### What this task involves
Copy nothing but the lines from the one containing "You are a computer-use agent." through the last line of the entries below, exactly as written and without pictures.

[Material for this task Boundary: Start]

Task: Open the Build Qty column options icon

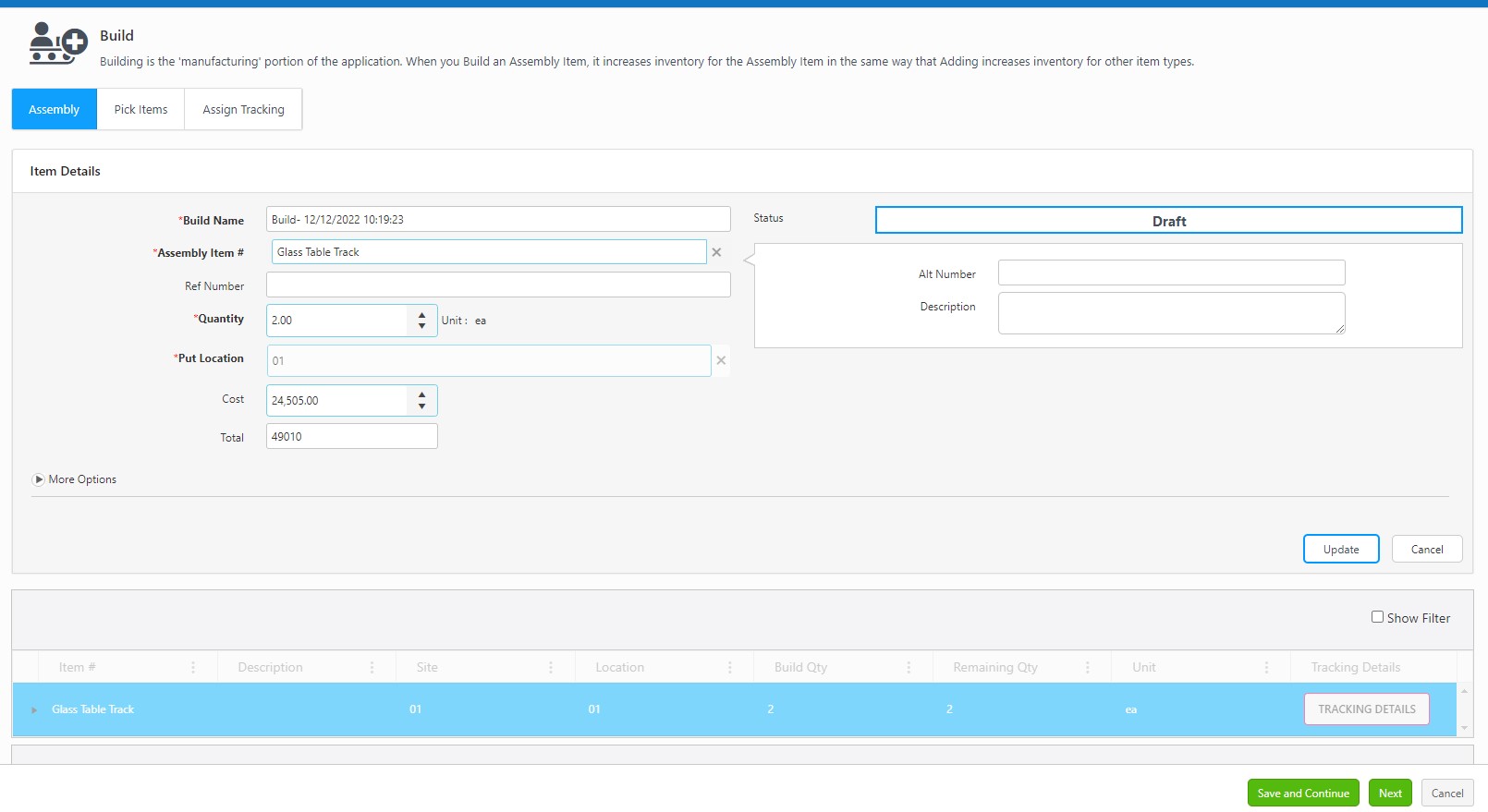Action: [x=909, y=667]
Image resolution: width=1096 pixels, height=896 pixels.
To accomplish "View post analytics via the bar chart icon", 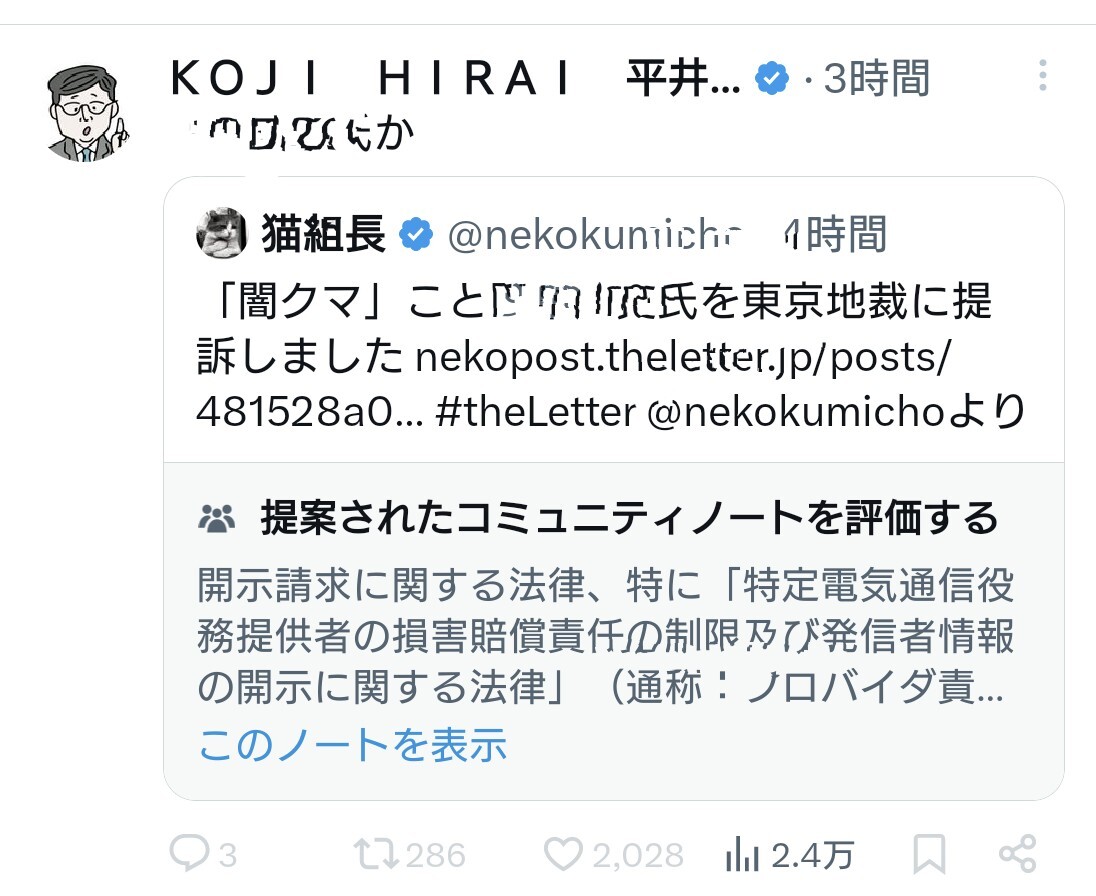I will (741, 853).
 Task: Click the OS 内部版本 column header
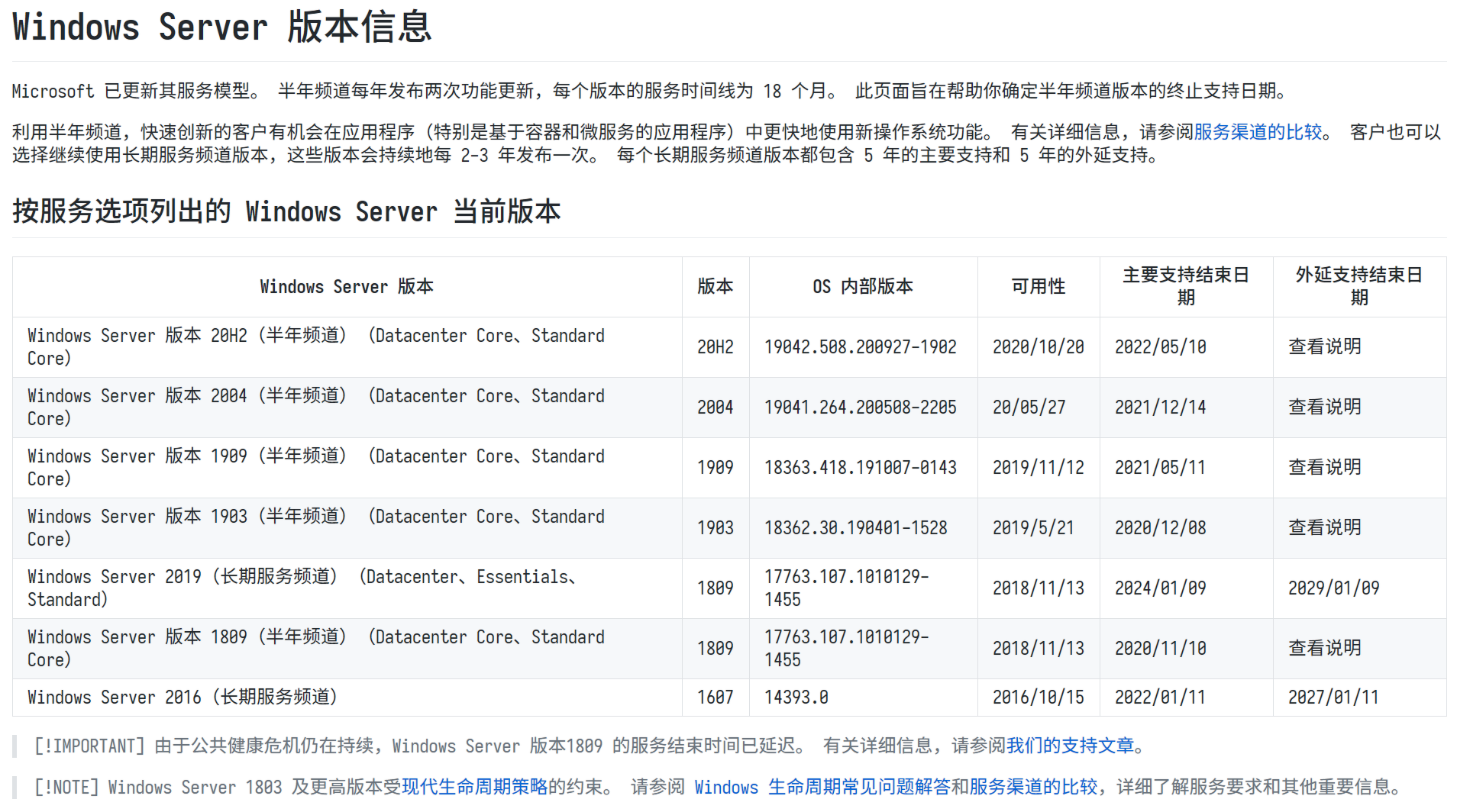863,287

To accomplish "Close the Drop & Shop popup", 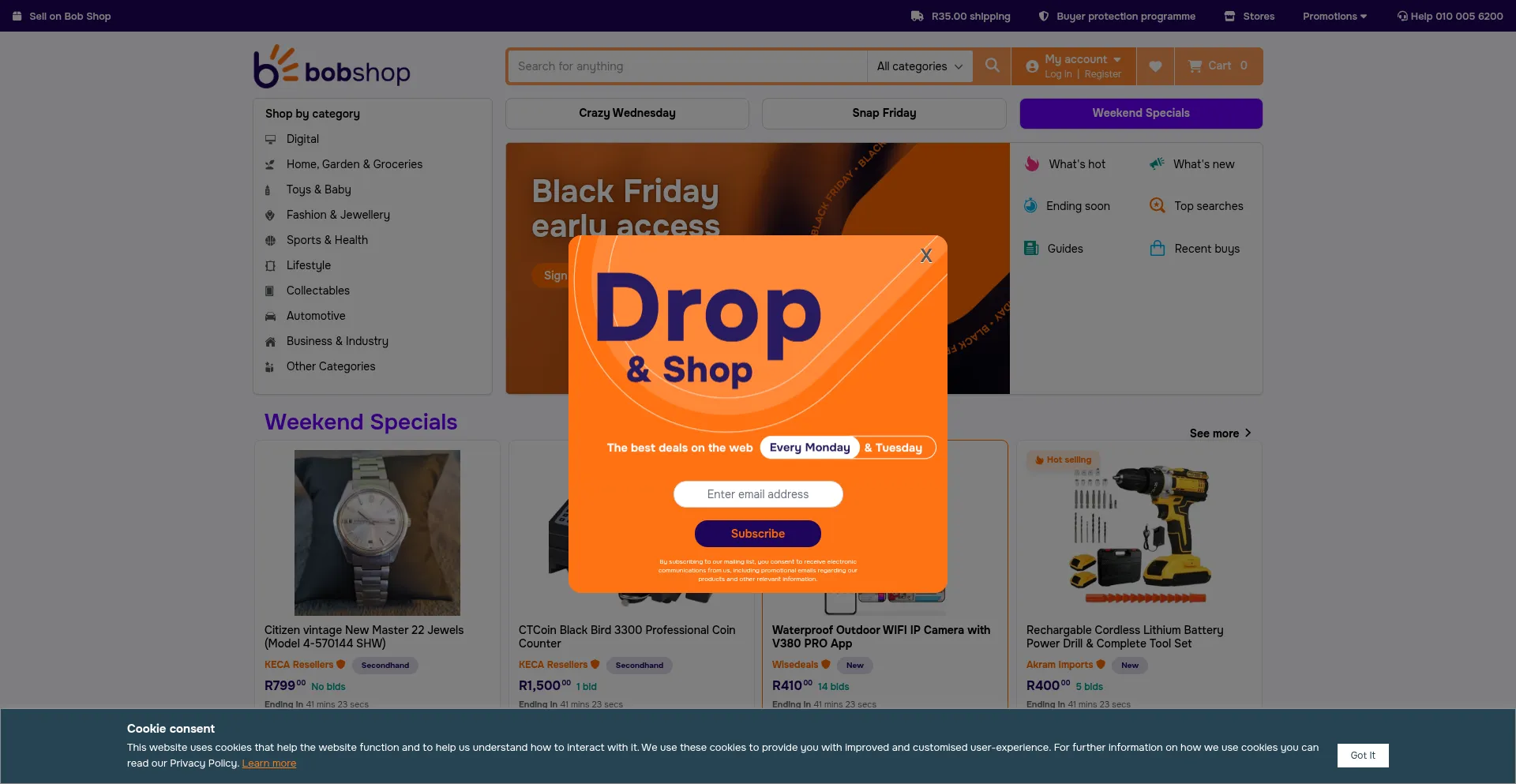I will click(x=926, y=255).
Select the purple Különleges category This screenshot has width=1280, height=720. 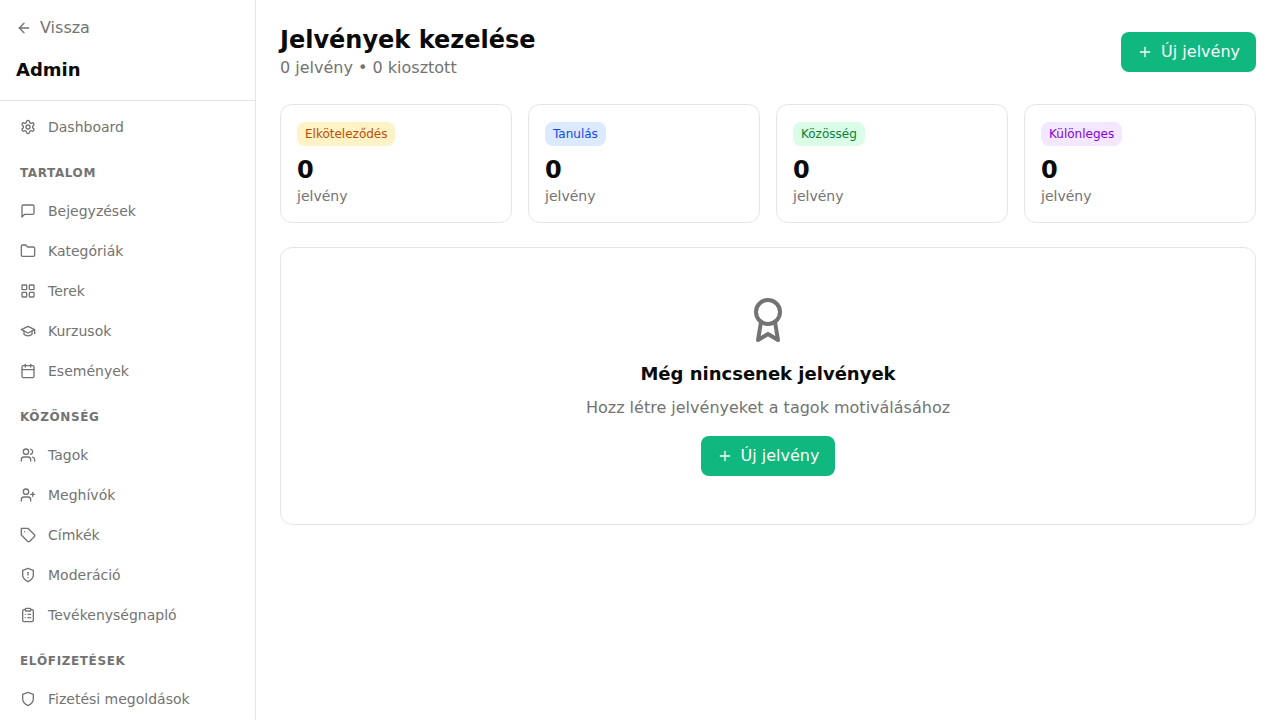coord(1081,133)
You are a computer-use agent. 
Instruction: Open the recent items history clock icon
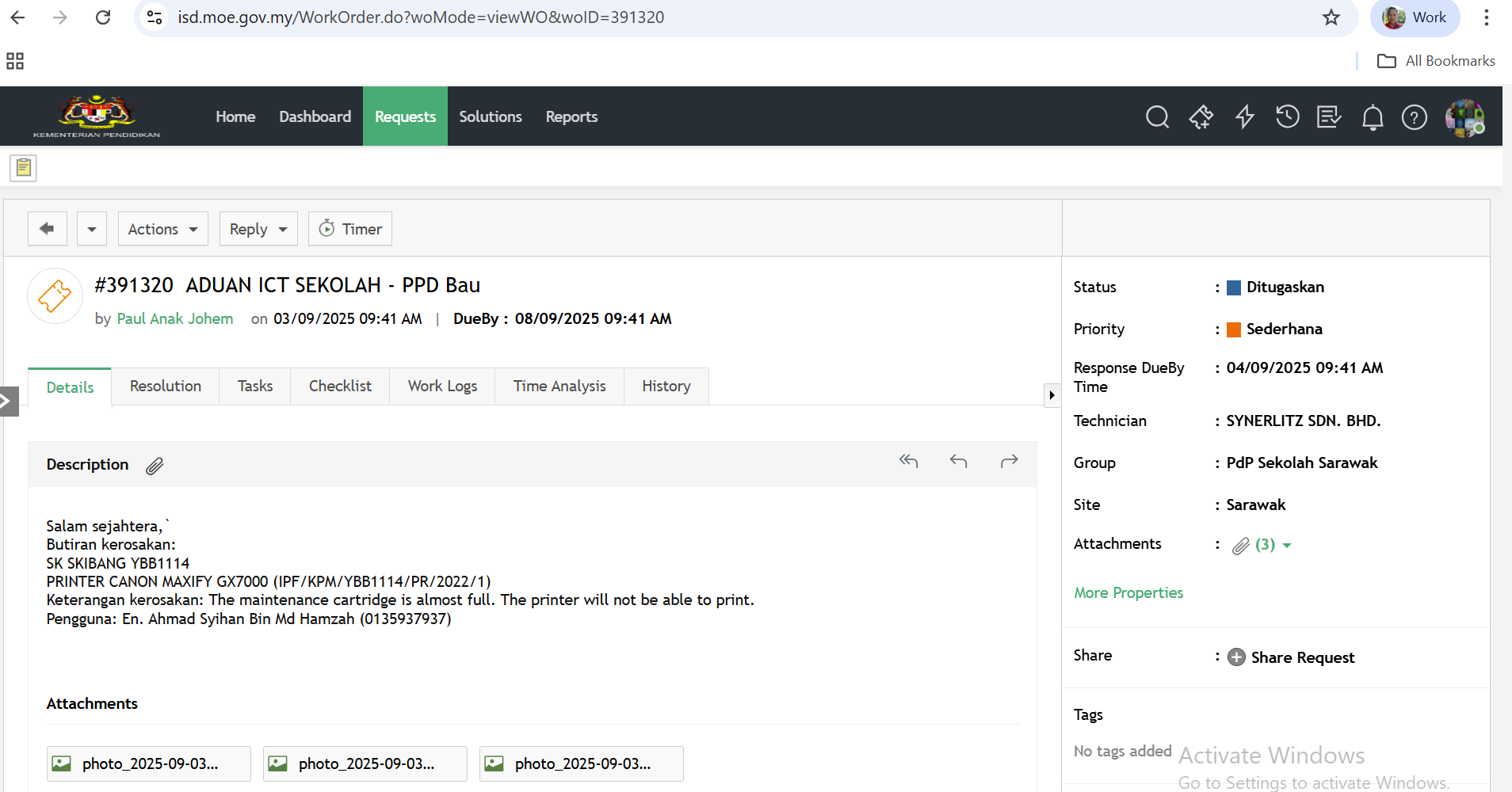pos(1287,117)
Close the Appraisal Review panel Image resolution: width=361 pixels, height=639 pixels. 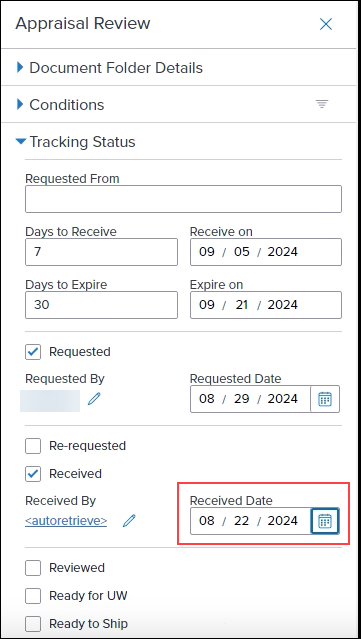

[Material for this task Boundary: End]

### Solution to the exercise
You are a computer-use agent. 
Instruction: Open the recent items history clock icon
pos(1287,117)
Close the Appraisal Review panel Image resolution: width=361 pixels, height=639 pixels. 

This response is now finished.